ACTIVITY:
The required result is an exact copy of the lines from the one containing "Image resolution: width=1113" to the last line of the records, both ends included, without pictures.

# # # # #

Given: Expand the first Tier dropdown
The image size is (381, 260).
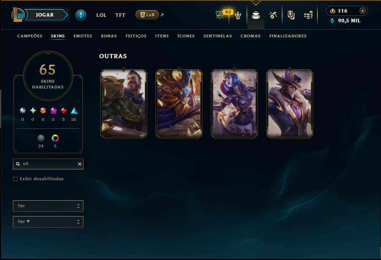Looking at the screenshot, I should (x=48, y=206).
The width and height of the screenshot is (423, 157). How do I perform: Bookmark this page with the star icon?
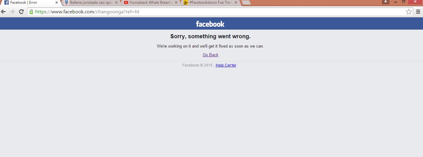[409, 12]
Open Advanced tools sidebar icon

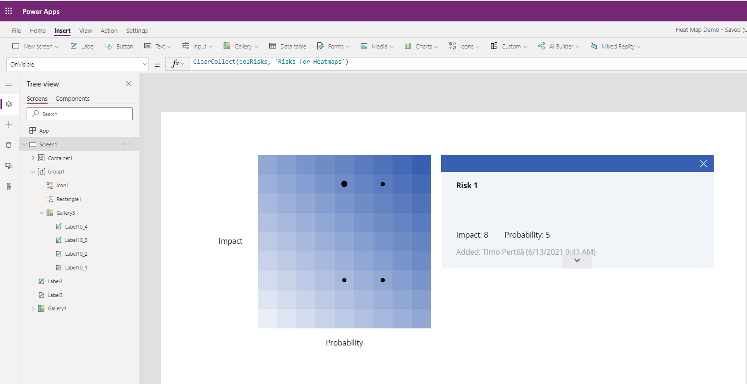coord(9,186)
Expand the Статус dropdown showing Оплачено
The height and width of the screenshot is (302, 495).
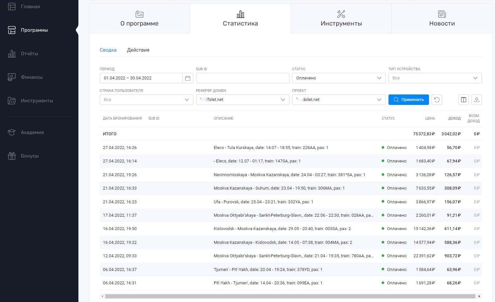click(x=338, y=78)
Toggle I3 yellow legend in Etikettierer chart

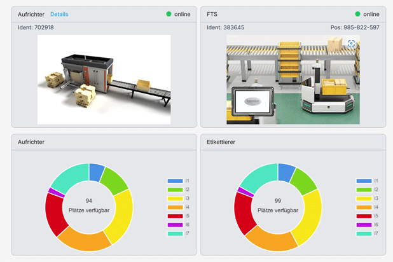coord(365,198)
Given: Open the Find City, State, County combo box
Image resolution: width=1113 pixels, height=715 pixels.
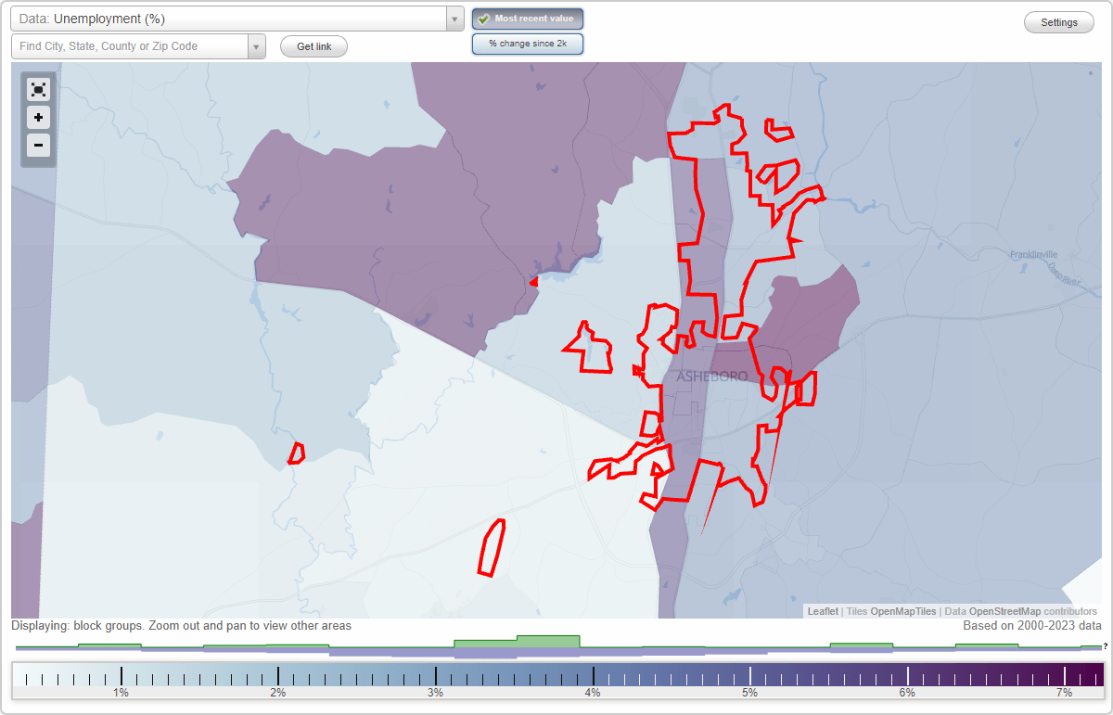Looking at the screenshot, I should click(130, 45).
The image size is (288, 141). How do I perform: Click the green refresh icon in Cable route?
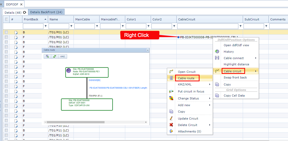tap(55, 56)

# # # # #

RESPONSE TO THE TASK:
Image resolution: width=1113 pixels, height=715 pixels.
Looking at the screenshot, I should click(130, 45).
The image size is (288, 141). How do I perform: Click the green refresh icon in Cable route?
tap(55, 56)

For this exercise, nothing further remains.